▶ Required action
Copy out each line of the material below that holds the string "card".

▶ Supplied information
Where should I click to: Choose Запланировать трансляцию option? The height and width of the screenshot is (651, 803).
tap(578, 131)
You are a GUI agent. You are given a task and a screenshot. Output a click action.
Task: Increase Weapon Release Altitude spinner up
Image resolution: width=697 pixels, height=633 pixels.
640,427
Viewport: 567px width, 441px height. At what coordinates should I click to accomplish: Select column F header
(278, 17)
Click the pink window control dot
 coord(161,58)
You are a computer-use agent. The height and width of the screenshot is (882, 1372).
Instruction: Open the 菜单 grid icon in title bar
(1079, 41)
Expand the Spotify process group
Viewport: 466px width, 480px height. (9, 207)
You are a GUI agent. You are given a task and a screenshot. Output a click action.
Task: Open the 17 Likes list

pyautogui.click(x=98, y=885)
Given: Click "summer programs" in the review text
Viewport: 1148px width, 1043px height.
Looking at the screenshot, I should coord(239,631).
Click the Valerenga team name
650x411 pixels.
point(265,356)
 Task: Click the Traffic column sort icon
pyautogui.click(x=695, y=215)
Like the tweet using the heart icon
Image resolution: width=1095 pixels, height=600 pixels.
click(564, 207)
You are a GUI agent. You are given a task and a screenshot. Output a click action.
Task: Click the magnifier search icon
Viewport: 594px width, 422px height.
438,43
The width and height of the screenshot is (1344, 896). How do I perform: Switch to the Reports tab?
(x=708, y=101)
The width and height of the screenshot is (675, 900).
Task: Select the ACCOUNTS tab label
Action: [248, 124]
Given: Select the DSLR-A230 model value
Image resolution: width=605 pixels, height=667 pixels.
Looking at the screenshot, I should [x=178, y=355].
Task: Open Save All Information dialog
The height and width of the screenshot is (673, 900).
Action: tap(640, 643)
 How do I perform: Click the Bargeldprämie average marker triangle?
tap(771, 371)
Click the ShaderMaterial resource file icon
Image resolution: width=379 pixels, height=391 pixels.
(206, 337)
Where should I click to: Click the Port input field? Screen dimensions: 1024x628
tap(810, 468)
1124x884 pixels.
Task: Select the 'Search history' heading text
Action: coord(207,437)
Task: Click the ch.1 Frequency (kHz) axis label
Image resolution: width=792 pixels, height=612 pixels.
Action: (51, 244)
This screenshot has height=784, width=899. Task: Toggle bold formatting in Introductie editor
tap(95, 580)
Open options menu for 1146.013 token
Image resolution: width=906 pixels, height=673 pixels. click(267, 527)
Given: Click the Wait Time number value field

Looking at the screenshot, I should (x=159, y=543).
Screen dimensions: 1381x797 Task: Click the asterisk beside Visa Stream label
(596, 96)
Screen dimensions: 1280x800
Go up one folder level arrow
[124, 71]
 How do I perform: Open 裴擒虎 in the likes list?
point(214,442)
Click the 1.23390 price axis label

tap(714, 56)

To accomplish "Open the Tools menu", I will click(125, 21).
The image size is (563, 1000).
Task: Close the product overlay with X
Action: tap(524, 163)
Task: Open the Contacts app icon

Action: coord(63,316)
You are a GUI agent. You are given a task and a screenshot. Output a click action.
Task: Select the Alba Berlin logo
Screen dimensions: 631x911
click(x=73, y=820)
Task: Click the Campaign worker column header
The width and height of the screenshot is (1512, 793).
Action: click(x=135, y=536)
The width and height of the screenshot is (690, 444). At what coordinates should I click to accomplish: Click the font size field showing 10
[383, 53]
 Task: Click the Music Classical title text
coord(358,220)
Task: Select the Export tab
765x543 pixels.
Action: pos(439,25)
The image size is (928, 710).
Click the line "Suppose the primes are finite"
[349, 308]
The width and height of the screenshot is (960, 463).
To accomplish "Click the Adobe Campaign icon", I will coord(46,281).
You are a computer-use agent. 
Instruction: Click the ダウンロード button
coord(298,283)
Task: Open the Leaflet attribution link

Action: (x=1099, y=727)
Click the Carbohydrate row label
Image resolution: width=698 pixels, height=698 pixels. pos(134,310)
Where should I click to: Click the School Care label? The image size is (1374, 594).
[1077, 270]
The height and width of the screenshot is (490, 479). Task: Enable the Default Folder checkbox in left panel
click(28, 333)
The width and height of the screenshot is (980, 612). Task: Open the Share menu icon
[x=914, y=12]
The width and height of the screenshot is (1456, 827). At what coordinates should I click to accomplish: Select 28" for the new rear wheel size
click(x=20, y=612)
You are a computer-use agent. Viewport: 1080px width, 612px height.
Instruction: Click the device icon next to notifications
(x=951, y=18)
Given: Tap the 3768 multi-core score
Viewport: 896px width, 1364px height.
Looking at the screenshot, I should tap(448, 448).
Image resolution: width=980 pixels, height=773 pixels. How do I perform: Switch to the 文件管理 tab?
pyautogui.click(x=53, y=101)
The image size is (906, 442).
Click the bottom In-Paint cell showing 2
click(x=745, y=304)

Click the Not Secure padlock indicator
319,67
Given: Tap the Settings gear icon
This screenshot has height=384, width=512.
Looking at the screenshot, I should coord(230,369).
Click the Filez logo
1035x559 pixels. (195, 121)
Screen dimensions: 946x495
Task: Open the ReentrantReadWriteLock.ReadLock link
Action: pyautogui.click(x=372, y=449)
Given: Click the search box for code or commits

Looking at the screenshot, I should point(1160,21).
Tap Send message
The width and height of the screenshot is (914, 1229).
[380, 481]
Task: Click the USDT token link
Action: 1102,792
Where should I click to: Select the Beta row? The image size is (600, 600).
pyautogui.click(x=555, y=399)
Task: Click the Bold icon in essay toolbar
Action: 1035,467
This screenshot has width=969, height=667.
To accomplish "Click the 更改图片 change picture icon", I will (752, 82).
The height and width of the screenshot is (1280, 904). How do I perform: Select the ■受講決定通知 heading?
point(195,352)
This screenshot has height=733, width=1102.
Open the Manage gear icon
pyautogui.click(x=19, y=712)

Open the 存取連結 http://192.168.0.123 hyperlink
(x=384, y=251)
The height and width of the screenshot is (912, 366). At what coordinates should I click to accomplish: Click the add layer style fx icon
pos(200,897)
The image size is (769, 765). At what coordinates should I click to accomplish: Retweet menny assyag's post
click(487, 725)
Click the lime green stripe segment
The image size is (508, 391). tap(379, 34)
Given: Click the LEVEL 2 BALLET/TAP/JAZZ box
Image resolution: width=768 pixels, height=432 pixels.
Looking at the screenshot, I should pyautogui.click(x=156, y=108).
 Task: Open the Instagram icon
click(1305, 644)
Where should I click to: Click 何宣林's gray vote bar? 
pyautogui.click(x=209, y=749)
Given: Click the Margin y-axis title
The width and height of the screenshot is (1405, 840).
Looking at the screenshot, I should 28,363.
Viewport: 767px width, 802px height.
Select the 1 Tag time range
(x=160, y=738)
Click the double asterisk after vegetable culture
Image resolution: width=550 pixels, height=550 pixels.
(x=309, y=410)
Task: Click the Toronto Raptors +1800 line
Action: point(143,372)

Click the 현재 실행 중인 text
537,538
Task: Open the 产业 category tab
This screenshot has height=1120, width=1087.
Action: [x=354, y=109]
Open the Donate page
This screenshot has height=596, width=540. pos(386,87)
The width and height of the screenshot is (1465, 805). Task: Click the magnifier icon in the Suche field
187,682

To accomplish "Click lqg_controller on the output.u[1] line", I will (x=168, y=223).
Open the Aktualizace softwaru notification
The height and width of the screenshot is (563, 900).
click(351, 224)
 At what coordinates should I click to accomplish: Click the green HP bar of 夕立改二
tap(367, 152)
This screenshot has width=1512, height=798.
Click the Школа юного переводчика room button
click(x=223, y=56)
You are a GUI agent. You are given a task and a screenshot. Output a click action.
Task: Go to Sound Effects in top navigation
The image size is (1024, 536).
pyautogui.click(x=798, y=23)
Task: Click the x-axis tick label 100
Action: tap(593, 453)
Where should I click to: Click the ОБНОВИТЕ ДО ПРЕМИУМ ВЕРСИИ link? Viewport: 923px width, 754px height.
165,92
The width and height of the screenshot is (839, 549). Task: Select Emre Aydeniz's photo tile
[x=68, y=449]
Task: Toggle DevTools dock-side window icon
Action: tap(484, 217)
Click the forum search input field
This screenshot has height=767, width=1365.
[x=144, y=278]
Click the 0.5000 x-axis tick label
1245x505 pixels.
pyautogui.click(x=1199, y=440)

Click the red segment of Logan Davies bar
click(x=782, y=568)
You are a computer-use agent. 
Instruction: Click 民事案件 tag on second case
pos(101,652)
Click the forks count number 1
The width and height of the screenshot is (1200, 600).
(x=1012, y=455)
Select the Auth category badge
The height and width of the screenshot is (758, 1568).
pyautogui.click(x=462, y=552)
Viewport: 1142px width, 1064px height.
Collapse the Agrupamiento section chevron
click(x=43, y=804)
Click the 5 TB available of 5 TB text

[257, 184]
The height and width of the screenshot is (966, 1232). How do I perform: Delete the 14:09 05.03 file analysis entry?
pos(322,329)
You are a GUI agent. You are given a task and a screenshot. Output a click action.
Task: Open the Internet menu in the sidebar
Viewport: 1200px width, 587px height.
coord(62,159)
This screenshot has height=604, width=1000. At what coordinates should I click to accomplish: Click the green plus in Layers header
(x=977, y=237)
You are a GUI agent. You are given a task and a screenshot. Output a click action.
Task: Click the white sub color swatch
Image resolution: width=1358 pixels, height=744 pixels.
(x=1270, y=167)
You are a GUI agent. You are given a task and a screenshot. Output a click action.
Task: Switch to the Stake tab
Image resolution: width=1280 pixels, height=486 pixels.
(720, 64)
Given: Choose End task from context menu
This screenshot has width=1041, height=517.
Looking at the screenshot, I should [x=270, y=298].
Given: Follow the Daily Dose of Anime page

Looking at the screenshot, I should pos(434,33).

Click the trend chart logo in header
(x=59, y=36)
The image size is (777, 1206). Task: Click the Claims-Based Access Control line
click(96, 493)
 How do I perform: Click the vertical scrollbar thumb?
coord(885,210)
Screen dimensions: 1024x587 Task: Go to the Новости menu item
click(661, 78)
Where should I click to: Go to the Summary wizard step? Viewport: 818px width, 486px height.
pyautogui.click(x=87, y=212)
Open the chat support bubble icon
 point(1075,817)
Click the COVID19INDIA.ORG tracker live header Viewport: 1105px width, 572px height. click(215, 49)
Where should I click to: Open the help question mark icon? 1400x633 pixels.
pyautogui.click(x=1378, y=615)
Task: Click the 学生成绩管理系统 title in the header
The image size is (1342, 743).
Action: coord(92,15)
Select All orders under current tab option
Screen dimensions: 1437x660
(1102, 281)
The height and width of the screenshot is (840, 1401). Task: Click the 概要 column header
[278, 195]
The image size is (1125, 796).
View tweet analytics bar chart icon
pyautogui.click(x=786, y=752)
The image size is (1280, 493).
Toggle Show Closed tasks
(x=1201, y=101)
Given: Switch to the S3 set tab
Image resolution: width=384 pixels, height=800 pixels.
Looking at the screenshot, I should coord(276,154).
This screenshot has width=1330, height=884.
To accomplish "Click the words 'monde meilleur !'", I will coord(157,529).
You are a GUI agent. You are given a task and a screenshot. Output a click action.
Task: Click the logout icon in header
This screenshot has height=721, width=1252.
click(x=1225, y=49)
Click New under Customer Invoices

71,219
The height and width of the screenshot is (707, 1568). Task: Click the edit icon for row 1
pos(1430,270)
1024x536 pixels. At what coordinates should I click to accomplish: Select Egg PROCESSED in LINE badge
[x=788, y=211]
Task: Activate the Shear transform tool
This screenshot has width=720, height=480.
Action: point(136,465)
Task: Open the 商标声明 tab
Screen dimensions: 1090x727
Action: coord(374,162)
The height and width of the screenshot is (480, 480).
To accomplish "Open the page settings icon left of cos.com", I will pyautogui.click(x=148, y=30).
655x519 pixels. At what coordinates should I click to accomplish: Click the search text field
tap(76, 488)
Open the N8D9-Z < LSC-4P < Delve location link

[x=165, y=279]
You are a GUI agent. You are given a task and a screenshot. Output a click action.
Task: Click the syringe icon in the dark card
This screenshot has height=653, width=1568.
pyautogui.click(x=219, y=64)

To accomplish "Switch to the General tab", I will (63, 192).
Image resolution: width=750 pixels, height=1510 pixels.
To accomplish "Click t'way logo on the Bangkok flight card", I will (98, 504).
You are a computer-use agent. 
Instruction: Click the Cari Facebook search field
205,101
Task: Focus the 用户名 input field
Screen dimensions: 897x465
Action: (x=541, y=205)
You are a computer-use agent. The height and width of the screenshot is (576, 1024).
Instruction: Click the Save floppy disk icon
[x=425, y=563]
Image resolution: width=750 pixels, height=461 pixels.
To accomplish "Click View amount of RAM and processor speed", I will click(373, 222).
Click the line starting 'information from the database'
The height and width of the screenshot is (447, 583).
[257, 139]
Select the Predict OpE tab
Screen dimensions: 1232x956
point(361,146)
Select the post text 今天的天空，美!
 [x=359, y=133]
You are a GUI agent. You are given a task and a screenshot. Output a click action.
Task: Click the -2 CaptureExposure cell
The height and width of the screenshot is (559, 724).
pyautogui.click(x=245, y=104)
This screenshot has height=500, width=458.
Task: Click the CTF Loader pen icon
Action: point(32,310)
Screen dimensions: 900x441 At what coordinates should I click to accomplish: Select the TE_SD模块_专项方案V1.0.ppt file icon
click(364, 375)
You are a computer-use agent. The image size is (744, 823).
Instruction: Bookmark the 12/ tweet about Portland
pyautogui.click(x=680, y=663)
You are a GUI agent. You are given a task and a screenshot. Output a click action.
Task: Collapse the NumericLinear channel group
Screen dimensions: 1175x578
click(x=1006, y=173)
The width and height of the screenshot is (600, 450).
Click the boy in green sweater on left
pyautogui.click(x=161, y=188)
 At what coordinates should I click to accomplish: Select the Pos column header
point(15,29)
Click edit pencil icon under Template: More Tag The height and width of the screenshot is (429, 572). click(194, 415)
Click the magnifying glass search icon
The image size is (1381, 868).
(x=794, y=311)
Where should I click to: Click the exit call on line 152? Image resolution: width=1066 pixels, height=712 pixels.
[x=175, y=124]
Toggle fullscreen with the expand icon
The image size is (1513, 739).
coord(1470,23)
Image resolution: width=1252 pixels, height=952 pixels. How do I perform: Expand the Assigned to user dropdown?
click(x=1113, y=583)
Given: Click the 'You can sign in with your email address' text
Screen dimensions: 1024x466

▶ Response area
Task: Click the syringe icon in the dark card
To accomplish "Click t'way logo on the Bangkok flight card", I will (98, 504).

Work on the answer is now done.